#### Records shown

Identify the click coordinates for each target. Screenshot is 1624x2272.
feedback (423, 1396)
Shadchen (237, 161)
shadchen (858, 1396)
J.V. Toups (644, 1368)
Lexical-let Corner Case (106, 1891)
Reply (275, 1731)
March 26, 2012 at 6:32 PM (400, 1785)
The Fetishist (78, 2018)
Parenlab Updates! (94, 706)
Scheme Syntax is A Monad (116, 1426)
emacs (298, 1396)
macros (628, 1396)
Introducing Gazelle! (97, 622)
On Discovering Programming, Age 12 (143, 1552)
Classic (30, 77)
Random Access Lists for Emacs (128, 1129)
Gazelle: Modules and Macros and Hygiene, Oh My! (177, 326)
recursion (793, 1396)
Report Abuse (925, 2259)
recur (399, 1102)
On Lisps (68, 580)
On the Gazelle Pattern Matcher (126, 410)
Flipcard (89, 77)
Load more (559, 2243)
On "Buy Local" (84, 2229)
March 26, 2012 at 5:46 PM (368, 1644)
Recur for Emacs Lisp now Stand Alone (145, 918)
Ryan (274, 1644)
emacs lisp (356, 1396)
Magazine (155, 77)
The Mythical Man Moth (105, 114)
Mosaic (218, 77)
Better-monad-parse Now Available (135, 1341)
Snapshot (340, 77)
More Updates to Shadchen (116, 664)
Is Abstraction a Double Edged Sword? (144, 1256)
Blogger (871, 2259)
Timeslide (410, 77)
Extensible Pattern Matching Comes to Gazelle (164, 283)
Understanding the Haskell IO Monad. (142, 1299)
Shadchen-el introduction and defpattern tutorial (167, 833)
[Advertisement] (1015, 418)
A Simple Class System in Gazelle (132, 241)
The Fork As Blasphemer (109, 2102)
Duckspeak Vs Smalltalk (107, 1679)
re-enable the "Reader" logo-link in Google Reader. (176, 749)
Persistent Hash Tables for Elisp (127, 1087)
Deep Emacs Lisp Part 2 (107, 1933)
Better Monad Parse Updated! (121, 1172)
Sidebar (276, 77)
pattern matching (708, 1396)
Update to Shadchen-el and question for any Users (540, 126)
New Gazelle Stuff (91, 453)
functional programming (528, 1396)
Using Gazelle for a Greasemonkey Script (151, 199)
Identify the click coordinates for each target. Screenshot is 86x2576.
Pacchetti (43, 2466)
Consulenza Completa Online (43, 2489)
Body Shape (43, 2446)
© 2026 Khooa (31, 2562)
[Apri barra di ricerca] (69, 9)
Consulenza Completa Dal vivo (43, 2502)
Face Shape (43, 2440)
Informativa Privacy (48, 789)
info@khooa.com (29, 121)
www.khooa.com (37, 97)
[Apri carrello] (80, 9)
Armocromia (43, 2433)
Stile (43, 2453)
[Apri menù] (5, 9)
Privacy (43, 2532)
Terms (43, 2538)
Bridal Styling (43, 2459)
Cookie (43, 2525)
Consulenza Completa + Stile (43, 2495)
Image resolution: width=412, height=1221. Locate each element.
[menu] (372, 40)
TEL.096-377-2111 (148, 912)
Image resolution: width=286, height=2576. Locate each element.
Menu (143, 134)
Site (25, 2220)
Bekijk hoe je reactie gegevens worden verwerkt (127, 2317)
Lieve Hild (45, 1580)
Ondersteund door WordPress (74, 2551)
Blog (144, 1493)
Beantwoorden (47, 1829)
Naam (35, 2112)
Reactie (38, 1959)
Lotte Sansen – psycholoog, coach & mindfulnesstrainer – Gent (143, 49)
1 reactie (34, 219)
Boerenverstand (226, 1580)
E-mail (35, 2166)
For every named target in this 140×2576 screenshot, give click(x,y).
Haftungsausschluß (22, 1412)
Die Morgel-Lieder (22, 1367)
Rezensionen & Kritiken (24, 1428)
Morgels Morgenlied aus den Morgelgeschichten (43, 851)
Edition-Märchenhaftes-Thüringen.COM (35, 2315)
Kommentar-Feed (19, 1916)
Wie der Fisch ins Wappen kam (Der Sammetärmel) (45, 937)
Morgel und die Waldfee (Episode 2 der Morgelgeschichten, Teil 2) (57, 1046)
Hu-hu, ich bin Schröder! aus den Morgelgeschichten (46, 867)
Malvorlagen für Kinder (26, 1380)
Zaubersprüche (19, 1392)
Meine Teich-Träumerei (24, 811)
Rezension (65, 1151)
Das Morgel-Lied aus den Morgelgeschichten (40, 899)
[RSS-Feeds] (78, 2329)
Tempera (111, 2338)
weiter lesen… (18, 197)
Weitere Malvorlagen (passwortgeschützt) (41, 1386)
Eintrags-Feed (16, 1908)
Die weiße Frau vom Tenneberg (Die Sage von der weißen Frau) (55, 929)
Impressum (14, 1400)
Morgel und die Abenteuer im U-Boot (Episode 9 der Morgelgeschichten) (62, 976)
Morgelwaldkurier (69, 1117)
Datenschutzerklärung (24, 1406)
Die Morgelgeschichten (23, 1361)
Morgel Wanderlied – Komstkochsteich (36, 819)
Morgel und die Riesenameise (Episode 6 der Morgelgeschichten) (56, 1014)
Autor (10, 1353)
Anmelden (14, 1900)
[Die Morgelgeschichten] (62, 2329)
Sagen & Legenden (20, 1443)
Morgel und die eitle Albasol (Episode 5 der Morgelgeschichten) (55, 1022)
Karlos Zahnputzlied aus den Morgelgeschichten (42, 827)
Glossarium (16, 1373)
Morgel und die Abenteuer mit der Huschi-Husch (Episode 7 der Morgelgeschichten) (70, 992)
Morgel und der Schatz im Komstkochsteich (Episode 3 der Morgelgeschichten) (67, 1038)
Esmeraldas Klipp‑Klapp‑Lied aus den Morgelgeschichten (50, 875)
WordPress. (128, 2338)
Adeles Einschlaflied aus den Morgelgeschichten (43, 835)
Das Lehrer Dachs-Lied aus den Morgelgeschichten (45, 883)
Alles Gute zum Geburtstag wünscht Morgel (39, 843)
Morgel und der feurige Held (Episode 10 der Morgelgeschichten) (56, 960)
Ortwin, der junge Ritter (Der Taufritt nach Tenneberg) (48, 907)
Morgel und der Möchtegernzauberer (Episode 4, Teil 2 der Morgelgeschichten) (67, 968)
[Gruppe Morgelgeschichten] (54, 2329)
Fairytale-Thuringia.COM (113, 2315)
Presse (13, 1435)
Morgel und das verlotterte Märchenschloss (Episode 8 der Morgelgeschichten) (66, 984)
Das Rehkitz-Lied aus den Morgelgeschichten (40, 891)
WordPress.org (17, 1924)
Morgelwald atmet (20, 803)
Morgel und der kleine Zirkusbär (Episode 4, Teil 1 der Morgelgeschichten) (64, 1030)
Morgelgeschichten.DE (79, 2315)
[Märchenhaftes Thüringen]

########

> Exercise details
One figure is all that is needed: the number of lines above in which the word "Locate" appears.

> Solved problem
2